=== Task to complete ===
In the forum thread on prepping a new chain below, why does the last reply hold that Shimano's factory coating works as a lube? Answer in one to three sentences.
(Beginning of Document extract)
|Prepping a new chain||stinkfoot247|
Apr 25, 2003 7:39 PM
|I'm sorry if this was posted recently. I'm sure it was but I couldn't find it in the search. Just got a new dura ace chain after old one broke due to stupidity. anyway. I was reading something about getting the sticky stuff off with solvent or something and washing with soap. I would be a happy biker if I had any input on the following:
1. Opinions on using heavy solvents(mineral spirits,ect.) on dirty chain. I hear it weakens the chain, but what if you just soaked it in lube or oil... the chain that is
2. Best procedure to prep a chain.
3. Simple green. I've read great reviews, but is there any caution I should take.
4. Any body want to trade goldfish pics(mine has a mustache and cross dresses)
Ok pleazzzzzze gimme some input
Apr 25, 2003 8:09 PM
|Just install the chain and ride. The "sticky stuff" lubes the chain very nicely. After it starts to gather grit, just wipe it down with a WD40 soaked rag. Keep it simple and don't remove all the lube inside the chain by using a solvent.
Apr 26, 2003 2:49 AM
|I find the thick, gooey, sticky stuff that Shimano coat their chains very annoying. If left on, it does cake up the entire drivetrain. I believe it is meant for storage (Campy chains come much more lightly coated), not neccessarily to be used as a lube.
Anyways, if you want to get rid of it, drop it in a mineral spirit filled jar (pasta sauce, preferably Italian) and shake a little. You'll see when it's done , because, as always, S#!* floats. Lube liberally, possibly two or three times, wipe, install, ride and wipe again.
Apr 26, 2003 7:53 AM
|I use WD40 on the outside of the chain to clean off the gunk after it gets dirty. The chain will have to be lubricated after cleaning. For that purpose, I like to use some form of oil based chain lube.
My guess is that 99% of all chains made are installed straight out of the box at some bike factory. Shimano knows this full well and specs the factory coating/lube to take this into consideration. I'm not sure what they use on the chain, but I do know that these chains runs dead silent on the drivetrain which is a good indication that the chain is well lubed.
(End of Document extract)
(Beginning of Given data)
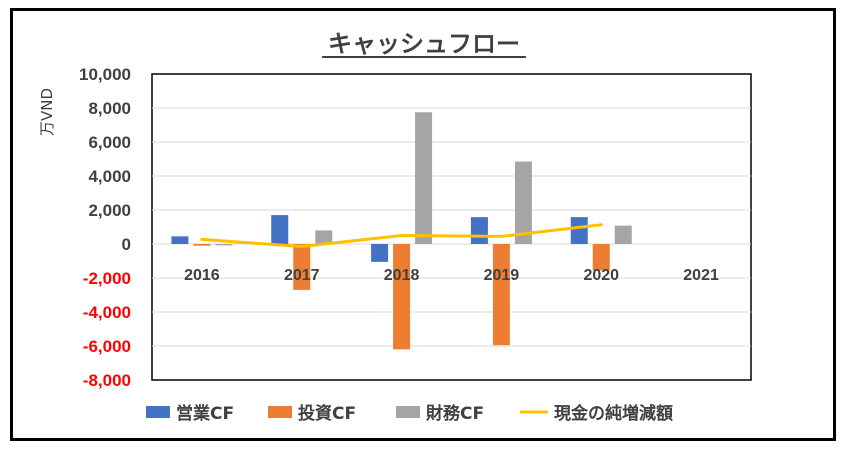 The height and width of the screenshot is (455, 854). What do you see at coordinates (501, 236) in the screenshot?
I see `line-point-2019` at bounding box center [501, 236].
(End of Given data)
(Beginning of Given data)
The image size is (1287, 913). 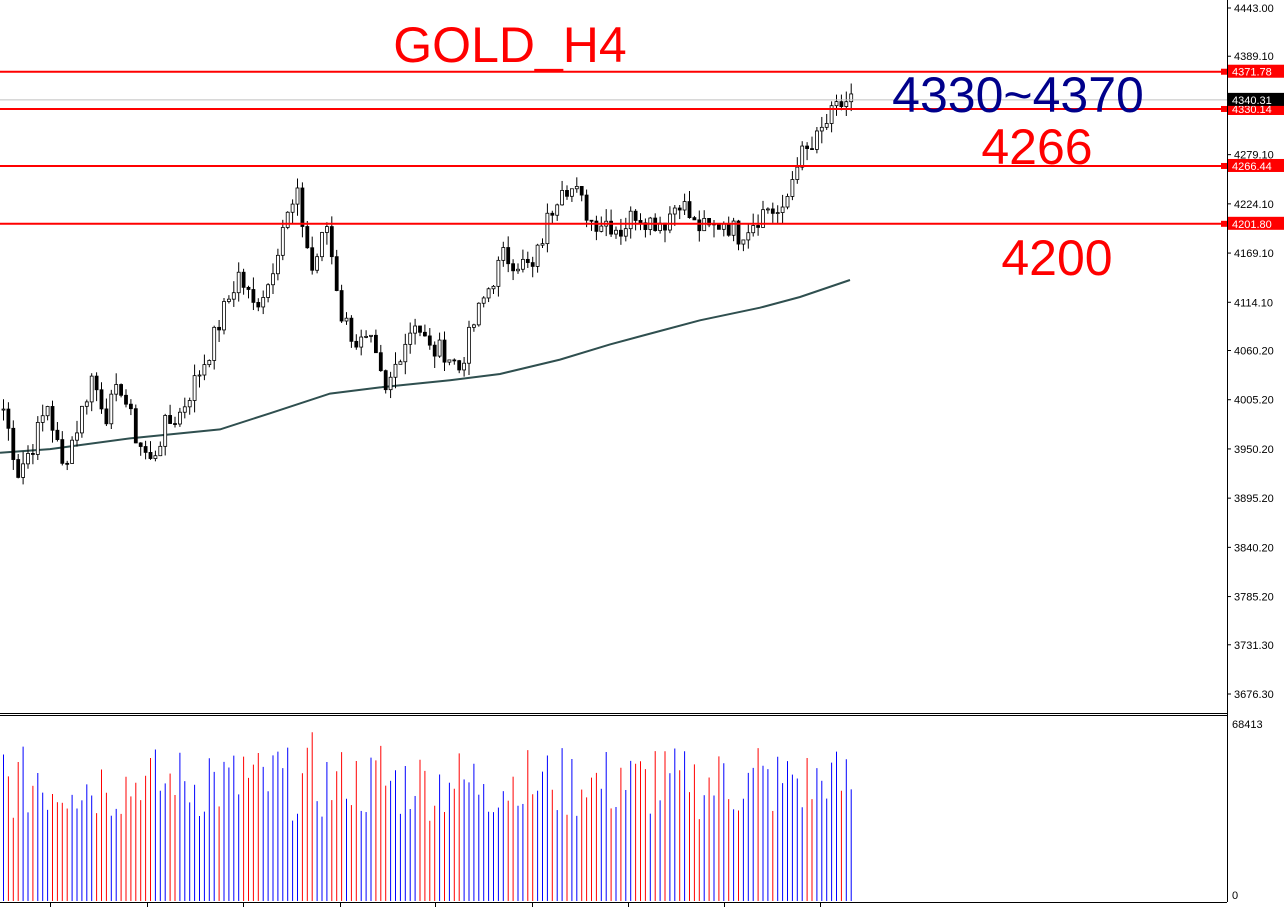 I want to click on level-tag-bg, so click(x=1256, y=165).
(End of Given data)
(Beginning of Given data)
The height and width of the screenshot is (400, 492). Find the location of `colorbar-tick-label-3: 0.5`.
(End of Given data)
=== Your response ===
The reply guesses that 99% of all chains are installed straight out of the box at a bike factory, and says Shimano knows this and specs the factory coating with that use in mind. It adds that these chains run dead silent on the drivetrain, which it takes as a good sign that the chain is well lubed.